Wednesday, June 23, 2010
VC takes the startup reins – for a while
By Michael Gurau, president of CEI Community Ventures
I’ve often thought of early-stage venture capital investing in fast-growth companies as akin to rally-style racecar driving. In this analogy, the entrepreneur is the driver, while the investor puts some gas in the car, jumps into the passenger seat to help avoid road bumps and provide some direction to find the fastest path to the shared destination. Driving on the autobahn that is the venture capital business, one sees a lot of crashes and breakdowns, ever in search of the best exit.
With that as background, I’ve been driving down the road with Foneshow, a Portland, Maine, company that has been delivering interactive audio content to mobile phones since 2007. It’s been a tough trip, in large part because of the recession of 2008-09, which dampened both the business and consumer markets’ interest in a new mobile audio service and the venture capital funding market. So, my fund and co-investors needed to supplement our capital. At the end of 2009, the company’s starting driver had had enough and announced he was going back to Silicon Valley.
This kind of thing is not uncommon. Founding entrepreneurs get out of the driver’s seat for all sorts of reasons, some voluntary, some involuntary. In this case, the founder decided that going forward with the challenge of capital markets, unrealized objectives and disappointed investors was not going to bode well for him, economically or professionally.

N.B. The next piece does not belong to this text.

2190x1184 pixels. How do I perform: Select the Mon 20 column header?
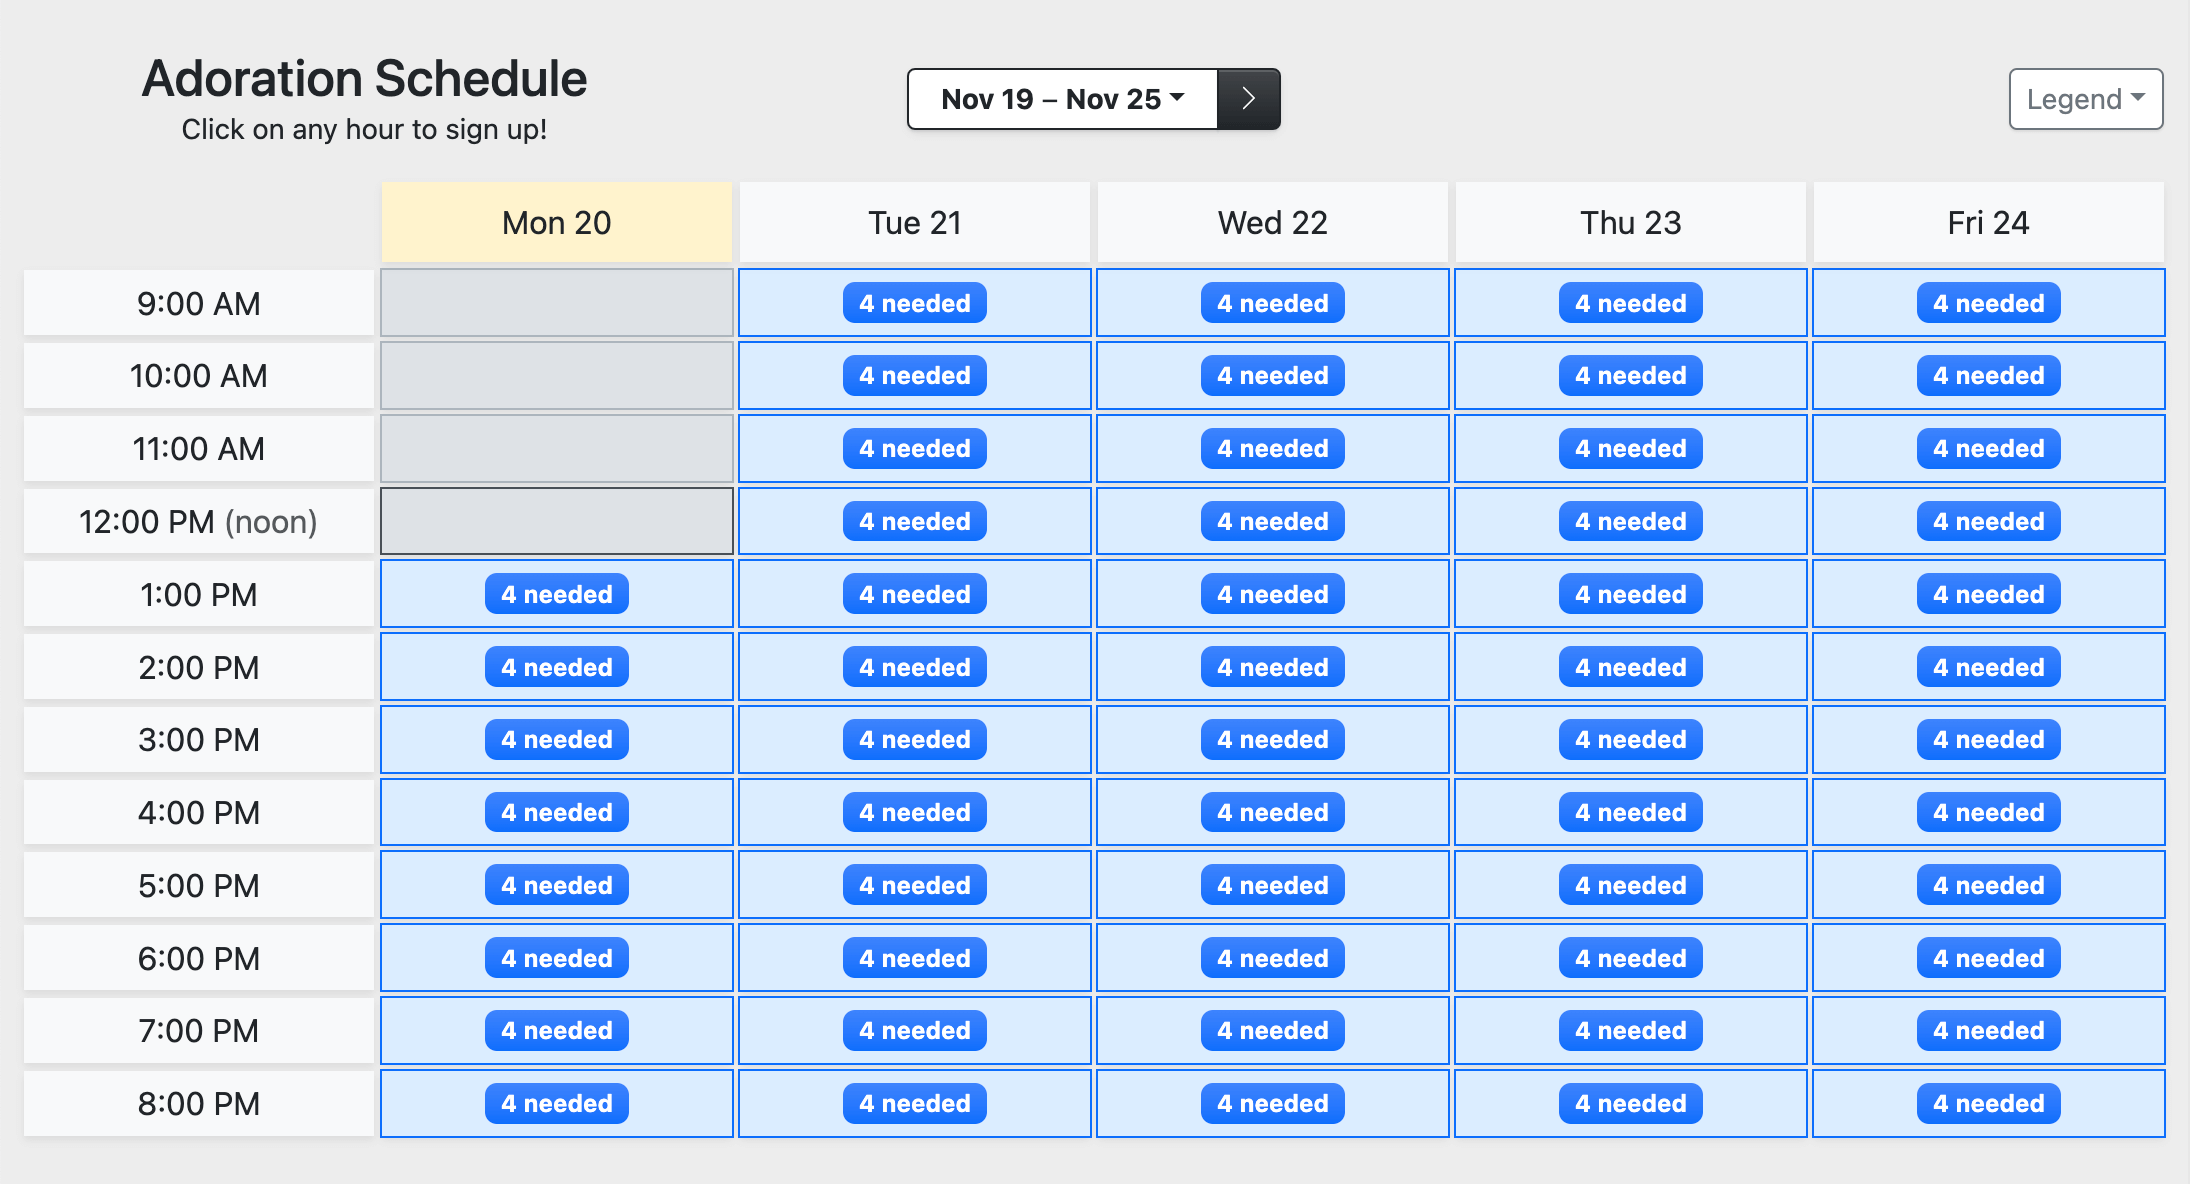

So, this situation left investors with few options, the most obvious being to shutter the company and sell the assets for what investors could realize, which was not a happy prospect. Normally, I might resign myself to this reality. In this company’s case, however, I decided to step up and see if I could play a more active operational role to bridge the company to a better path, whether a higher-value exit or, preferably, new financing with a new leadership team. So, I sold my co-investors on the notion of my taking an interim CEO role to see what I could do to rebuild value.
Like disappointing outcomes, the act of venture capitalists deciding to drive abandoned cars they helped to build happens more often than many might think, particularly with active early-stage investors who do more than pick stock and await returns. In the fund I’ve managed since 2001, I’ve helped draft business plans for most of the nine companies the fund has backed; Foneshow was one of these and I feel particularly strongly about its value proposition and place in the market. And having played different operational roles throughout my career (in software, marketing and general management), I didn’t feel as helpless as I might otherwise.
So, what happens next? I’m working with the company’s investors and board to rebuild the team and plan with a view to raising capital in the fall from angel investors and/or venture capital funds. The investor group is working with the company’s other co-founders, who, in contrast to the business development-oriented departing founder, carried the technology side of the equation. We’ll be looking for additional technology, management and business development leadership (Interested? E-mail me). Clearly, I would not take this on if I didn’t believe in the product-market opportunity and the prospects for funding, even in this post-recessionary, pre-expansionary economy.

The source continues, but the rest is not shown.